◆ TASK DIRECTIONS: Pull every line with the word "pixels" out of the entries below.

◆ EXERCISE MATERIALS:
# # # # #

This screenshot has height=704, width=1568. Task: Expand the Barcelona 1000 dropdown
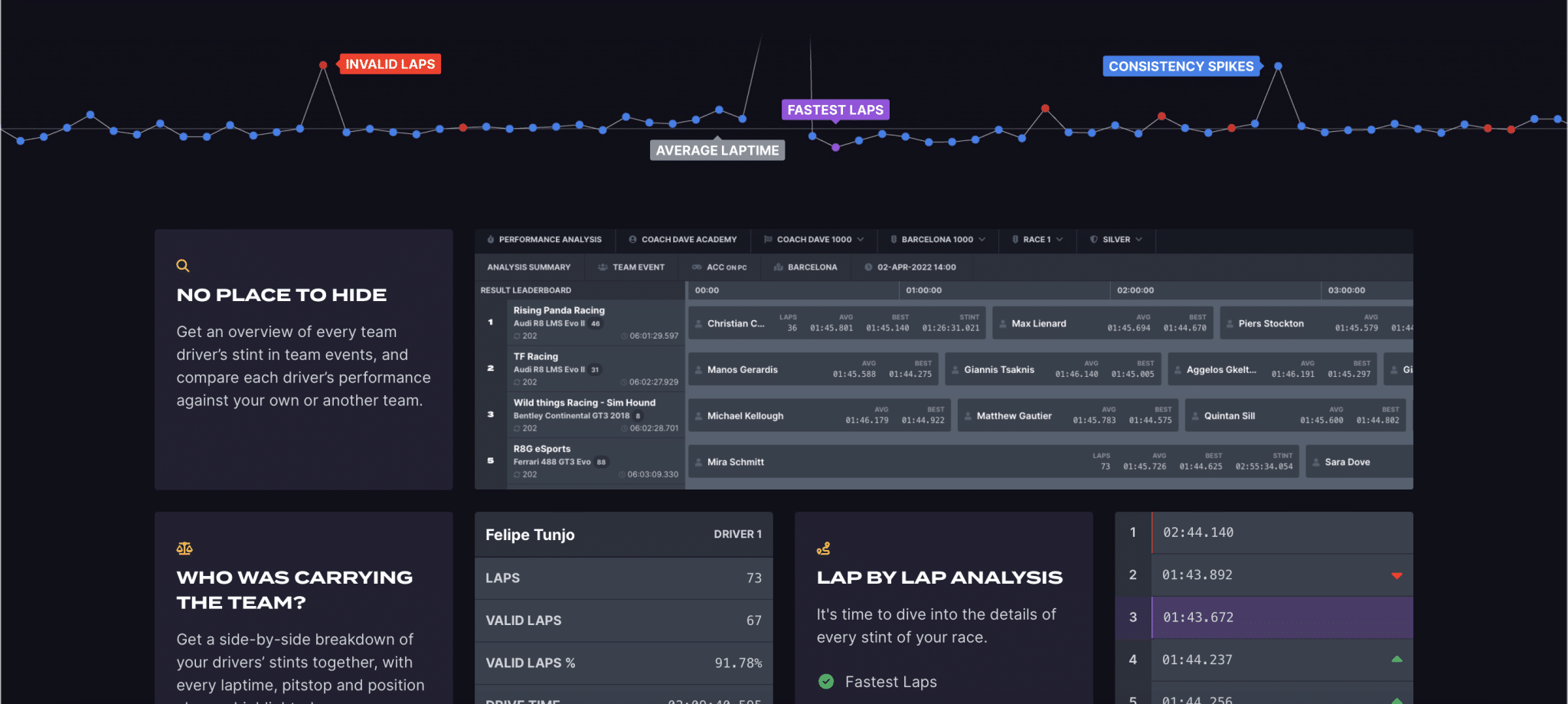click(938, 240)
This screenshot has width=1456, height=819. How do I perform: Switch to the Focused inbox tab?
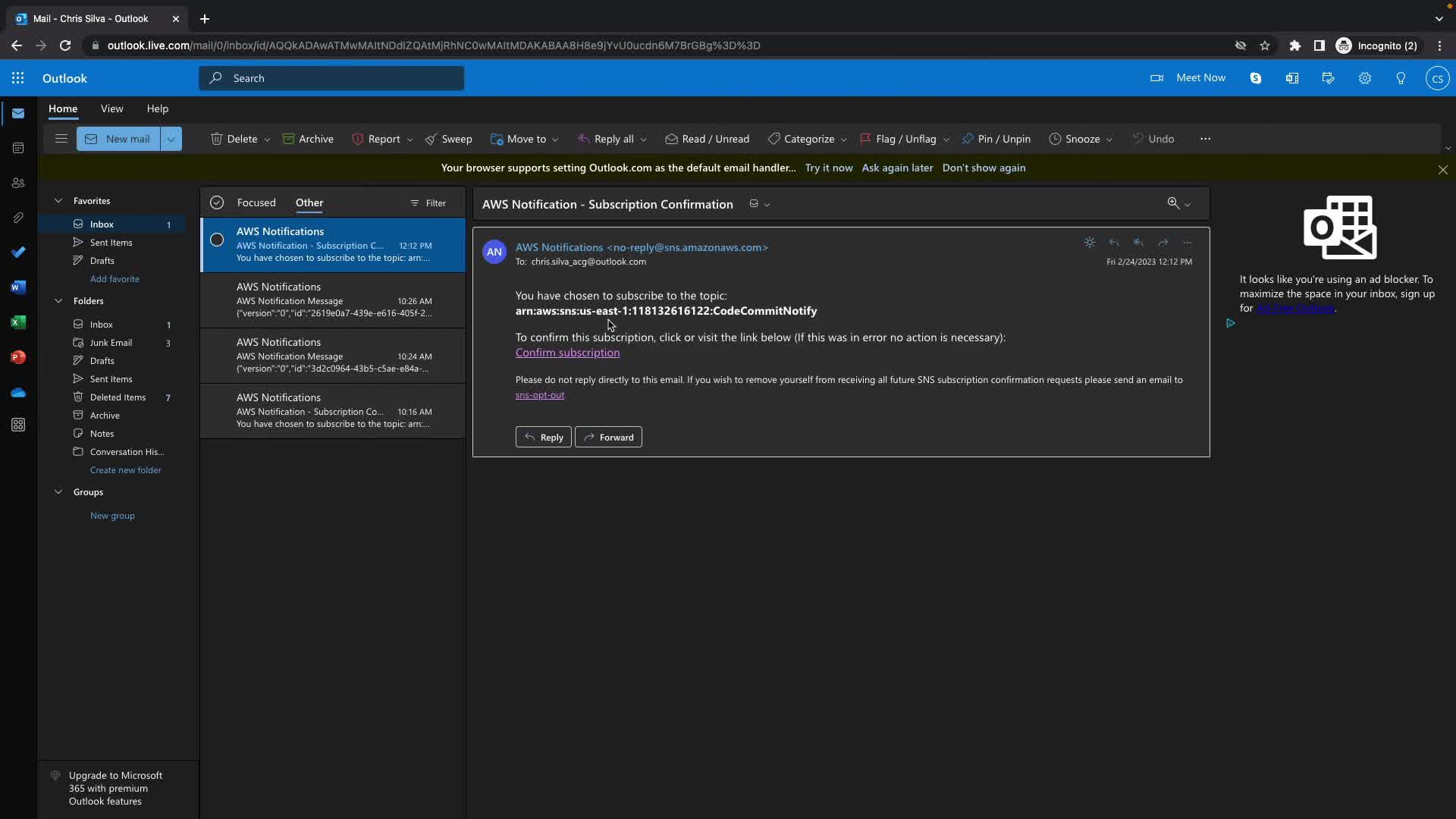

# # # # #

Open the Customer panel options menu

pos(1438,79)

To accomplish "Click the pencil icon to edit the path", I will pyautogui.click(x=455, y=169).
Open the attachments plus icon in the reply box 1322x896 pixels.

# # # # #

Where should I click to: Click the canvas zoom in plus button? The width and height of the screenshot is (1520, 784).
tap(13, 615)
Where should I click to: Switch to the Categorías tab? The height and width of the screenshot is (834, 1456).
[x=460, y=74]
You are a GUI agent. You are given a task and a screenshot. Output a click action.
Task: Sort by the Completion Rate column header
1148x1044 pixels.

# # # # #

◆ TASK ANSWER:
Open the attachments plus icon in the reply box 1322x896 pixels.
1148x1044 pixels.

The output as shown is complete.